▼

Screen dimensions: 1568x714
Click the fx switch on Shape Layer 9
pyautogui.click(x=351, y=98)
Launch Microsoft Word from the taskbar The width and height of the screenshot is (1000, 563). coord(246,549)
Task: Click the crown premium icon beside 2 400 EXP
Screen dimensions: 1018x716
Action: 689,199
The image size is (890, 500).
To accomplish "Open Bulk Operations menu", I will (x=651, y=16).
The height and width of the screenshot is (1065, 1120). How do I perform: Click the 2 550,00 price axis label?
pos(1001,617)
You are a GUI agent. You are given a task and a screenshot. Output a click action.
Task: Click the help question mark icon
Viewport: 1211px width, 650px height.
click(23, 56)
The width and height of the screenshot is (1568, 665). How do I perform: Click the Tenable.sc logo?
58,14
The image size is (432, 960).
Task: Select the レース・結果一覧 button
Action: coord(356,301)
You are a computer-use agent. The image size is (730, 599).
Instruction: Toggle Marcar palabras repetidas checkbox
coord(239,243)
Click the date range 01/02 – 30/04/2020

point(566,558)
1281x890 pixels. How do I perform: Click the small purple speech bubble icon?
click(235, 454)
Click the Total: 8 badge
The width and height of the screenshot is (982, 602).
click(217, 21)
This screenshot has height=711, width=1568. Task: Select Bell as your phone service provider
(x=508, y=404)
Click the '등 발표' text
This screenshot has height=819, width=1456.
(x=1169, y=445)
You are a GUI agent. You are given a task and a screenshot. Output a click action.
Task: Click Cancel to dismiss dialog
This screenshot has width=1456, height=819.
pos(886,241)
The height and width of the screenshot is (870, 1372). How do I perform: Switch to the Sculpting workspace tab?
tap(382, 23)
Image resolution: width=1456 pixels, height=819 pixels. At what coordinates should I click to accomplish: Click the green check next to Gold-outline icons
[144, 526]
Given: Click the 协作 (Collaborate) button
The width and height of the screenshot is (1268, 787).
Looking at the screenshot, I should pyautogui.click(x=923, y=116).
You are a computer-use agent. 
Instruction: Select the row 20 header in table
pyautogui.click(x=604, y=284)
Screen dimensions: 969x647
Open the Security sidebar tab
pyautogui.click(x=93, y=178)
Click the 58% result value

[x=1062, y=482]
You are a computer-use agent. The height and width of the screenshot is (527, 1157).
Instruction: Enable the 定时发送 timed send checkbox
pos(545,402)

▲

=== WHAT YOU WILL DO ===
With nothing left out, copy every record exactly.

=== WORKED SOLUTION ===
Screen dimensions: 1568x714
Click the fx switch on Shape Layer 9
pyautogui.click(x=351, y=98)
Launch Microsoft Word from the taskbar The width and height of the screenshot is (1000, 563). coord(246,549)
Task: Click the crown premium icon beside 2 400 EXP
Screen dimensions: 1018x716
Action: 689,199
The image size is (890, 500).
To accomplish "Open Bulk Operations menu", I will (x=651, y=16).
The height and width of the screenshot is (1065, 1120). How do I perform: Click the 2 550,00 price axis label?
pos(1001,617)
You are a GUI agent. You are given a task and a screenshot. Output a click action.
Task: Click the help question mark icon
Viewport: 1211px width, 650px height.
click(23, 56)
The width and height of the screenshot is (1568, 665). How do I perform: Click the Tenable.sc logo?
58,14
The image size is (432, 960).
Task: Select the レース・結果一覧 button
Action: coord(356,301)
You are a computer-use agent. The image size is (730, 599).
Instruction: Toggle Marcar palabras repetidas checkbox
coord(239,243)
Click the date range 01/02 – 30/04/2020

point(566,558)
1281x890 pixels. How do I perform: Click the small purple speech bubble icon?
click(235, 454)
Click the Total: 8 badge
The width and height of the screenshot is (982, 602).
click(217, 21)
This screenshot has height=711, width=1568. Task: Select Bell as your phone service provider
(x=508, y=404)
Click the '등 발표' text
This screenshot has height=819, width=1456.
(x=1169, y=445)
You are a GUI agent. You are given a task and a screenshot. Output a click action.
Task: Click Cancel to dismiss dialog
This screenshot has width=1456, height=819.
pos(886,241)
The height and width of the screenshot is (870, 1372). How do I perform: Switch to the Sculpting workspace tab?
tap(382, 23)
Image resolution: width=1456 pixels, height=819 pixels. At what coordinates should I click to accomplish: Click the green check next to Gold-outline icons
[144, 526]
Given: Click the 协作 (Collaborate) button
The width and height of the screenshot is (1268, 787).
Looking at the screenshot, I should pyautogui.click(x=923, y=116).
You are a computer-use agent. 
Instruction: Select the row 20 header in table
pyautogui.click(x=604, y=284)
Screen dimensions: 969x647
Open the Security sidebar tab
pyautogui.click(x=93, y=178)
Click the 58% result value

[x=1062, y=482]
You are a computer-use agent. The height and width of the screenshot is (527, 1157).
Instruction: Enable the 定时发送 timed send checkbox
pos(545,402)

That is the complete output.